To lose a forever dog, a family member, is one of life’s biggest heartaches. One that is stale, world-stopping and devastating. Maybe I have just been lucky to have never experienced a “loss” of any sort. But this one has not been easy for me. I have been going through the stages of grief like a never-ending circle. Thus, this post is more for my healing and therapy than for anyone’s interest. But, I also hope that this resonates with all pet lovers and to those who have lost a forever pet.
I’ve had to think back to the very beginning of our time together. Here’s the story:
She decided to follow my brother home from middle school one day. And we never looked back. She was not a pup when we took her in. She must have been at least a year old– I was 9 or 10. Making her at least 17 years old this year.
If you know me, you know Fiona.
She was the strongest little lady. She managed to get taken from our yard twice, returning both times. The first time, we were living in my old house. She disappeared for days, maybe even a whole week. One night, we got a call from our neighbor letting us know that Fiona had come home all on her own. The second time, just last year, she was taken by someone in a car. She made it back home all on her own before I could even put up the Lost Dog signs. Aside from being terrible irresponsible, isn’t that crazy? Aside from that, she developed a tumor on her foot about four years ago. With fair warning from the vet, she let us know that because of her old age, she probably would not make it out of surgery. We tried anyway, and received a happy, much healthier, toe-missing Fiona in return. She lived.
Holidays were fun with Peonies. My mom dressed her up as a bumble bee more years than I can even keep count of. This last year, as i was a cactus, my mom tied a bow around her head and claimed she was “Frida” that year. During Thanksgiving, she sat on my right side. Always. Some years, she even had a plate on the table. I never had shame in feeding her with my fork. Christmas was fun because she loved to rip apart the wrapping paper left on the floor from opening gifts.
Fiona had a sassy personality. If she could talk, she would be one of few words. Her facial expressions and lack of interest for things happening around her spoke to the core of her personality. She was strong. So much so, that she never expressed the amount of pain and discomfort she was experiencing that led to her last days. Suddenly, she decided she couldn’t bear anymore and it started to show. She had liver failure along with other things that come with old age. And although she was holding on, and looked like she had more fight, we made the decision to end her pain and send her off to the heavens.

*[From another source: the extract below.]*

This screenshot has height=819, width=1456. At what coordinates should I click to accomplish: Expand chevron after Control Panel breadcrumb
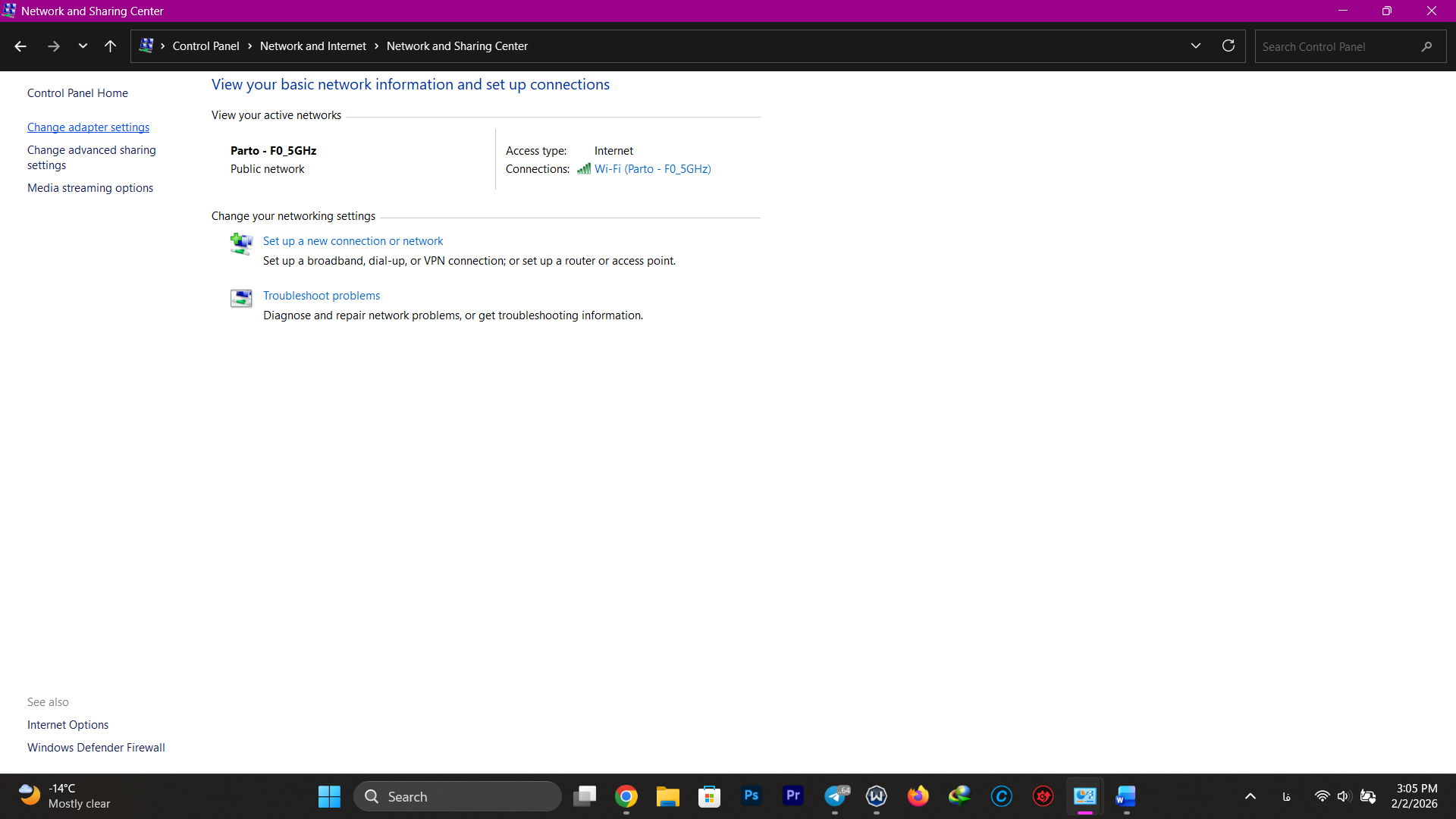click(x=249, y=46)
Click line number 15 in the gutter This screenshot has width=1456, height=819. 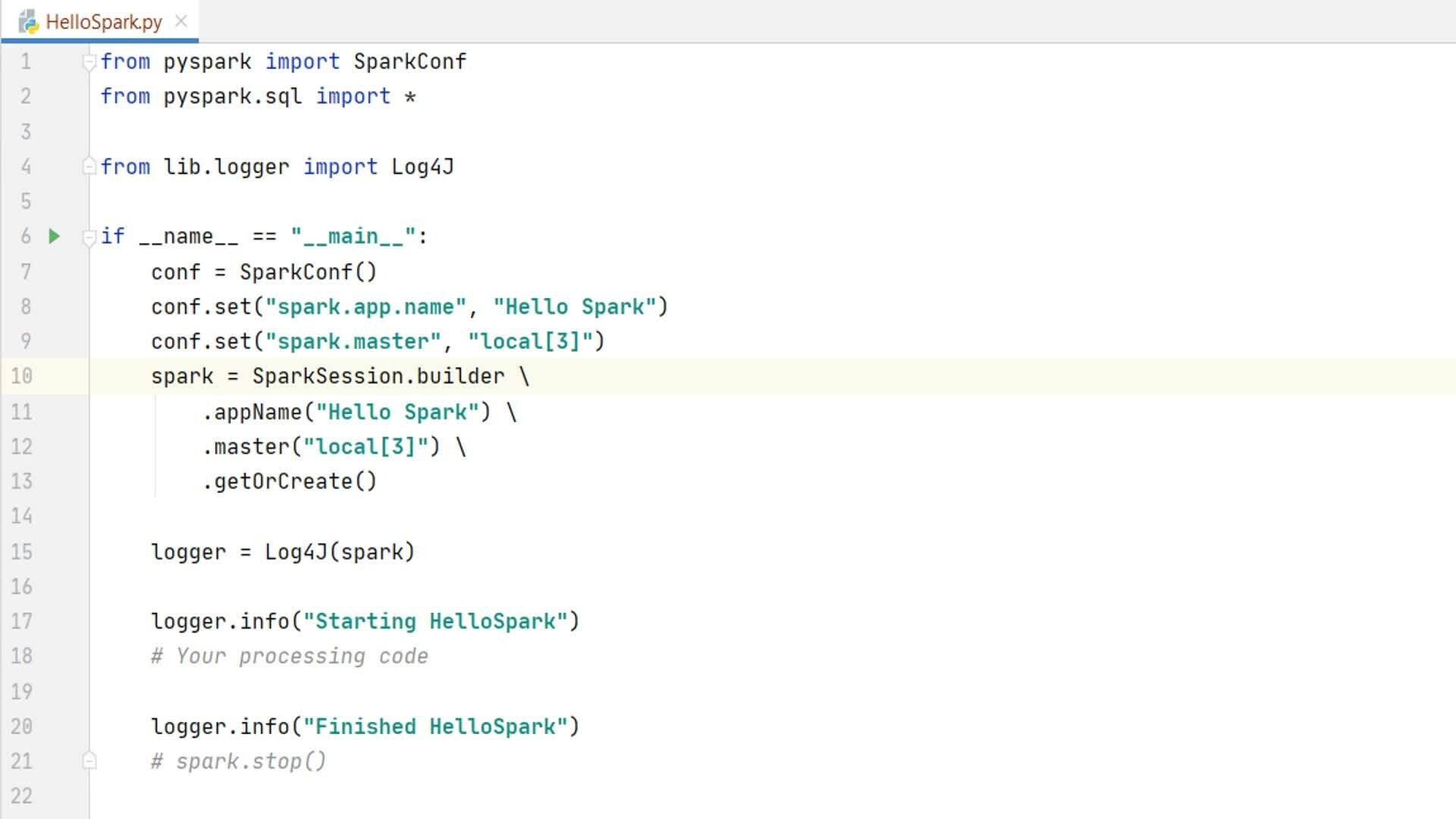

You see, Fiona was much more than just a pet to me. She was the wagging tail, squinty face, ears pushed back girl that I came home to through elementary, middle school, high school and college. My move to Tennessee was hard because of my pups. I knew I would miss them more than anything. The morning that I was leaving Fresno and flying out to Nashville, I was rushing into the car and ran back to hug Fiona and Peas one last time.
My last memory of her was just a few days before I left to Tennessee. I picked her up and placed her on my chest. She fell asleep. Luckily, my mom captured a picture of that moment. I can always look back at it to remember her.
The beautiful thing about this whole loss, has been the amount of people that have reached out to acknowledge and remember her. I feel so privileged to have been chosen to love her for the last 15 years.
Peonies, I will miss you and love you forever. I hope that you’ve found a nice patch of sun to lay in while you wait for us to catch up to you.